Michelangelo Frammartino's Le Quattro Volte has one the nicest extended sight gags in recent memory: At the tail end of a religious procession of the Stations of the Cross, in the hilly southern Italian village in which the film takes place, a timid boy encounters a combative dog that won't let him pass. In the boy's efforts to get around his tormentor, a vehicle gets jarred out of place, rolls lazily across the road, and crashes into a pen filled with goats. The herd escapes, and while the entire population is gathered at the cemetery outside town, the village is overrun with goats. They make a mess and go everywhere, even into the house of the local goatherd, who at that moment happens to be dying in bed. And so he passes away in the company of his flock.

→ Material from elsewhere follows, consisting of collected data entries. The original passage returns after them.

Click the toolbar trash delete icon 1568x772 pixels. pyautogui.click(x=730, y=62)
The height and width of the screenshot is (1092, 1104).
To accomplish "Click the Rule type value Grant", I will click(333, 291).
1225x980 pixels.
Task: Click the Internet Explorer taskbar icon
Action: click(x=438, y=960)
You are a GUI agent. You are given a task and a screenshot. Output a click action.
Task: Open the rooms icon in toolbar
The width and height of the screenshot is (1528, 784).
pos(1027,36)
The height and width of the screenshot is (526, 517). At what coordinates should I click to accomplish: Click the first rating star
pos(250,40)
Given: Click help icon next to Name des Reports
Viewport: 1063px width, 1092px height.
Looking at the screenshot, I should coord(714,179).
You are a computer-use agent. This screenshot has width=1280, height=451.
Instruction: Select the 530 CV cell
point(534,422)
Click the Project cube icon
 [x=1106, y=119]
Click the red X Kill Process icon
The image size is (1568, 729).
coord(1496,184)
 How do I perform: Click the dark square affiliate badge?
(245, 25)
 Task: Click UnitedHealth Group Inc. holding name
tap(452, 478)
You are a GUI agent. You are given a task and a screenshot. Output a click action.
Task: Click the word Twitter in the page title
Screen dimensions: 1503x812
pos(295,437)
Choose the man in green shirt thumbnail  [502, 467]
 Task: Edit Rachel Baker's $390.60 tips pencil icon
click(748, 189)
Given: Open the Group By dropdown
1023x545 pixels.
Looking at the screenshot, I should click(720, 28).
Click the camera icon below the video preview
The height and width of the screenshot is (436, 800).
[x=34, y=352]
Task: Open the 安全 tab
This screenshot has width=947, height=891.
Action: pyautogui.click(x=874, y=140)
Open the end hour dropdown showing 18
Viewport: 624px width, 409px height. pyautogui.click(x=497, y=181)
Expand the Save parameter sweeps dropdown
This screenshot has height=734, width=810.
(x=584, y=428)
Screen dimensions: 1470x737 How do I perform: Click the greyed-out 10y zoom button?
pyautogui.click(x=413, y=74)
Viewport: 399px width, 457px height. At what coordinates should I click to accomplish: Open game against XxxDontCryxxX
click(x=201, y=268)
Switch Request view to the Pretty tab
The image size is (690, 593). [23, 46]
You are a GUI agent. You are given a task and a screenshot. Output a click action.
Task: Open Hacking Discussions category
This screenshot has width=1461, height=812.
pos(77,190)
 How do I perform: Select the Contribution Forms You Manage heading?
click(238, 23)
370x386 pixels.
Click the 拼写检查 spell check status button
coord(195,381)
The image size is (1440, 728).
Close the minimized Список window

Not the most comical sequence, but it fits in with Frammartino's seductive little film, poised halfway between doctored doc and artfully spare narrative, about the village, the goatherd and his routine, and the ritualistic fabrication of charcoal. The charcoal making, a process as elaborate as decorating the ceiling of the Sistine Chapel, dovetails with the simple life of the old, wheezing goatherd, played by non-actor Giuseppe Fuda. To cure his chronic cough, he drinks dust from the floor of the church mixed with water. The old man dies, and a goat kid is born. Writer-director Frammartino, a native of northern Italy, observes quietly, and we're struck by the primitive beauty of the setting. Outside of motor scooters and the occasional cell phone, the story could have taken place a hundred years ago, or maybe even a thousand.
Almost nothing else actually happens, but somehow this dialogue-less trip to a place seemingly out of time is a completely enchanting way to spend an evening in a theater. A true pastoral tone poem, Le Quattro Volte would make a fine double feature alongside Ilisa Barbash and Lucien Castaing-Taylor's sheepherding documentary Sweetgrass. You can't get any earthier than those two.